Singular perturbation techniques and asymptotic expansions for auxiliary enzyme reactions
The complex intracellular signal transduction networks can be decomposed into simpler moduli, where fundamental reactions, like the Goldbeter-Koshland
switch (which models, for example, the phosphorylation-dephosphorylation cycle) (1; 2), the competitive inhibition (3) and the double phosphorylation mechanism
(4), play fundamental roles for the cell fate. It is then fundamental to capture the analytic features of these reactions, in order to predict, in perspective, the behaviour of the networks in terms of their characteristic parameters.
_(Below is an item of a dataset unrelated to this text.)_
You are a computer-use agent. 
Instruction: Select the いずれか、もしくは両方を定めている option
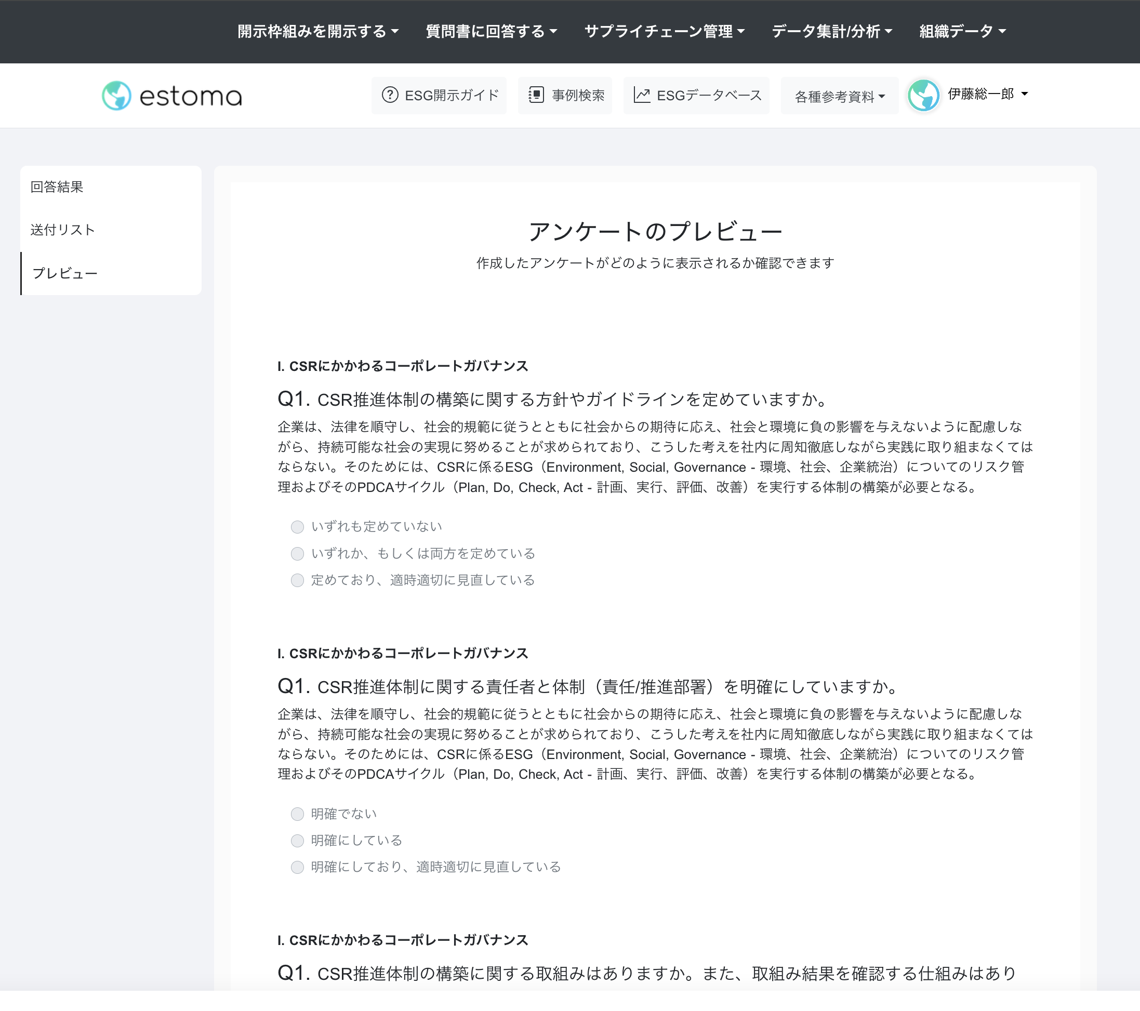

This is one of the main reasons for the application of the so-called total quasi-steady-state approximation (tQSSA) (5), which has gained more and more attention in the last two decades for its ability to approximate in a very efficient way the behaviour of
the reactants in many enzyme reactions and for a very wide range of parameter values.
In this talk we show some recent results related to the application of singular perturbation techniques in the framework of the total quasi-steady-state approximation
(tQSSA) for the approximation of the so-called auxiliary or coupled enzyme reactions (6).
We determine the uniform expansions up to the first order in terms of appropriate perturbation parameters, related to the initial conditions and to the kinetic
parameters characterizing the reactions. These results can be very useful for the determination of the kinetic parameter values, by means of the interpolation of
experimental data with the explicit (though approximated) formulas we found.